Nanotecnologia: cientistas usam feixe de elétrons para criar estruturas materiais inovadoras

Sistema de irradiação pode ser utilizado na fabricação de partículas para despoluição de rios e em revestimentos com propriedades antivirais, bactericidas e antifúngicas

O pesquisador João Paulo de Campos da Costa, da Escola de Engenharia de São Carlos (EESC) da USP, em colaboração com pesquisadores da UFSCar, desenvolveu um equipamento inovador que modifica materiais semicondutores e não metálicos. Utilizando a irradiação por feixe de elétrons, esse sistema permite manipular as propriedades dos materiais sem a necessidade de utilizar substâncias químicas tóxicas que possam contaminar o meio ambiente. As minúsculas partículas modificadas (de 0,000001 a 0,0001 milímetros) podem ser usadas no combate a bactérias, fungos e tumores. Além disso, o sistema de irradiação por feixe de elétrons (Ebis, na sigla em inglês) apresenta uma vantagem significativa em relação a máquinas similares, sendo mais acessível em termos de custo, tamanho reduzido e facilidade de operação.

João Paulo de Campos da Costa - Foto: SEL/USP

João Paulo de Campos da Costa – Foto: SEL/USP

É crescente a demanda por materiais com propriedades e funções que possam ser customizáveis por meio da aplicação controlada de luz ou elétrons. Por isso, a microscopia eletrônica de transmissão tem sido amplamente utilizada no processamento e fabricação de novos materiais. No entanto, a dificuldade com a injeção controlada de feixes de elétrons em microscópios eletrônicos tem sido a modificação e a produção em larga escala de materiais. A mecânica apresentada pelo pesquisador supera o desafio em uma escala semi-industrial.

O engenheiro explica ao Jornal da USP que, com a nova tecnologia, as reações agora poderão ser aplicadas a novos campos de pesquisa: “O objetivo do trabalho foi criar um equipamento portátil com custo-benefício capaz de irradiar materiais em larga escala, o que não era possível nos microscópios eletrônicos comerciais.

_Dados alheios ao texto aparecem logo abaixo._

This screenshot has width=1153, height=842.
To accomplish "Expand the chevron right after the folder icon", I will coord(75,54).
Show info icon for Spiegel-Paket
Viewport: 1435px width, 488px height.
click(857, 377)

Os resultados obtidos incluem a criação de diferentes estruturas aplicáveis a sensores de gases, modificação de superfícies para prevenir a replicação de vírus, incluindo o da covid-19, e aprimoramento de biossensores para diagnóstico médico. Além disso, os materiais irradiados também podem ter aplicações na remoção da contaminação causada pela indústria, como a degradação de corantes lançados em rios.
O sistema de irradiação é composto de uma fonte de alta tensão, um canhão de elétrons e uma câmara de vácuo. A energia dos elétrons gerada pelo canhão é aumentada por meio de três eletrodos — de baixa, média e alta tensão — projetados com uma abertura central para a aceleração uniforme dos elétrons. Este sistema pode ser controlado por um computador ou manualmente, permitindo ajustar a tensão aplicada, o feixe, a corrente do filamento, o aquecimento do material irradiado e a injeção de gás e o vácuo. O ajuste desses parâmetros garante a reprodução da modificação desejada.

A aplicação do sistema de feixe de elétrons no fosfato de prata possibilitou obter pela primeira vez a formação de um filme de prata sem a necessidade de agentes redutores ou solventes. No grafite, os elétrons induziram o enrolamento das camadas, resultando na formação de fulerenos (agrupamentos de carbono em forma de bola de futebol) e tubos de carbono com várias camadas em uma estrutura inédita em formato de bastão.

O fosfato de prata é uma substância que, na sua forma natural, já é altamente bactericida e antiviral e, por isso, usada em desodorantes. “Uma das aplicações que nós vimos é o revestimento de superfícies das máscaras contra a covid. Essas estruturas impedem a replicação do vírus, o que evita a contaminação da pessoa. Todos esses materiais podem também ser impregnados em superfícies através de sprays e de pintura para revestir superfícies em diferentes áreas”, conta Costa.